A majority vote on a bond election would begin the consolidation process that ultimately would bring the district’s 650 students from the three West Franklin campuses --— Pomona, Appanoose and Williamsburg — to one campus in Pomona. If the bond issue fails, Bradbury said previously, the board likely would try again the following year. The district may only have one bond election per calendar year.
A recent tax cut bill signed by Gov. Sam Brownback, Bradbury said, likely will decrease the state aid given to school districts during the next five years. Unless more tax collections are added back into the mix, school districts across the state will have to cut back, essentially forcing consolidation, whether or not district residents support it.
No timeline has been set for the consolidation of the schools, though the passing of a bond issue would mark the beginning of that process. Bradbury said the consolidation is not likely to happen until 2015 at the earliest.
After several months of discussion on the issue, the school board recently hired construction manager Nabholz Construction Services of Olathe, and an architect, Howard and Helmer of Overland Park, for the project. Representatives from both firms are expected to be part of the information sessions.
The board has yet to settle on an amount for the bond election, electing to wait on cost recommendations from the two firms. A potential bright spot, Bradbury said, is that the bond issue might not be as expensive as originally projected.

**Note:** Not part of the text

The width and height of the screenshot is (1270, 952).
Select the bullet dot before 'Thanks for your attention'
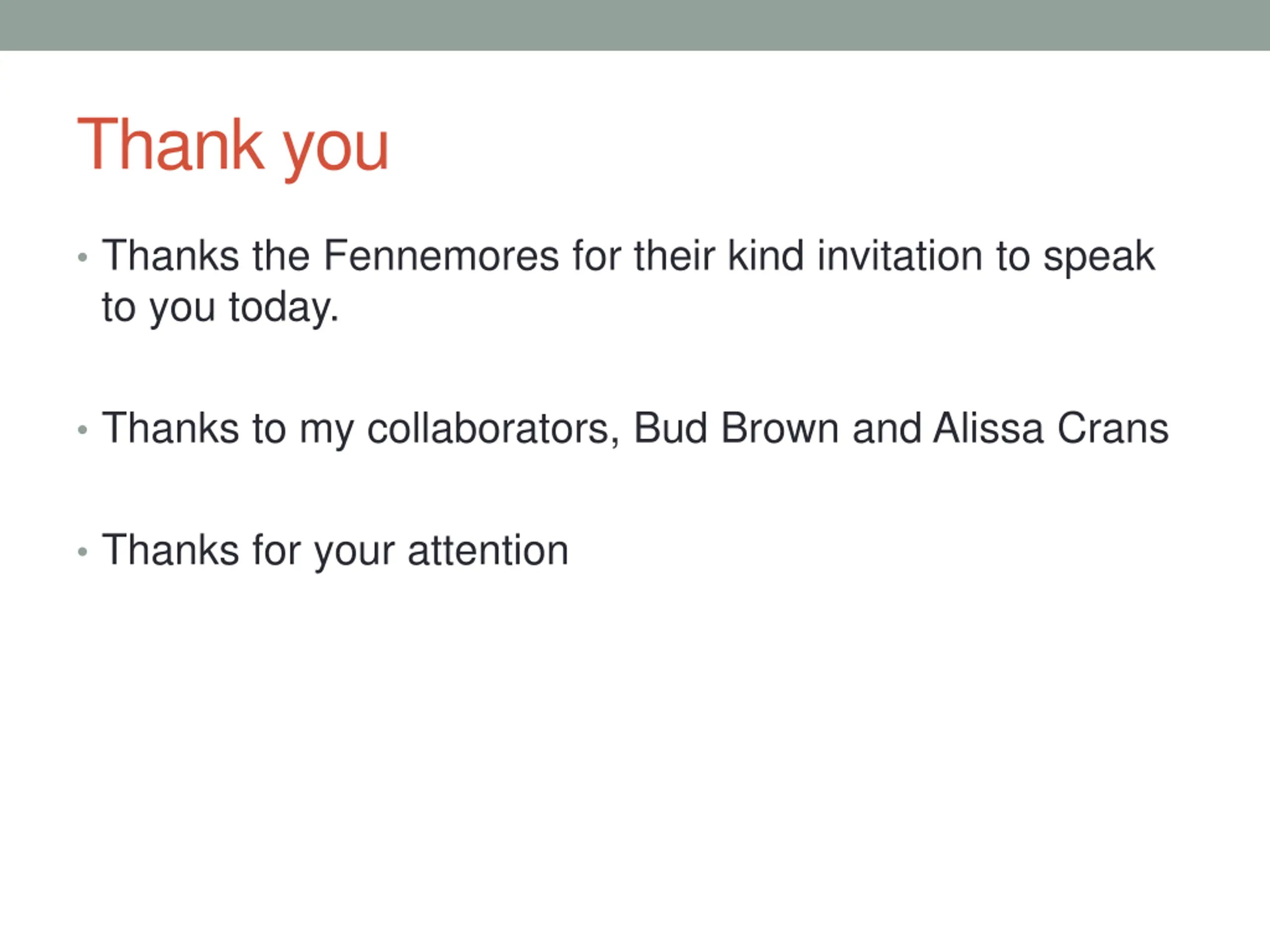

Earlier talks included asking for a bond election between $20 and $25 million, but under the recommendation of the contractor and architect, Bradbury said that might be too much to ask of residents.
“The price tag is going to have to be less in order to stay competitive with surrounding districts in terms of their mill rate and have a better rate of success of passage,” Bradbury said of the professionals’ advice. “We simply don’t have a tax base to support a $20 or $25 million bond issue.”
Regardless of what amount is on the ballot in June, Bradbury said, voters will be given specific information about the bond proposal — helpful for residents who did not attend the information sessions. While the eventual consolidation is likely to be long and tedious series of tasks, with the most difficult challenges still to come, Bradbury said, the process has been going well so far.
“I think we have a good group of professionals to assist us, and we have sufficient time to do this in a timely fashion,” he said.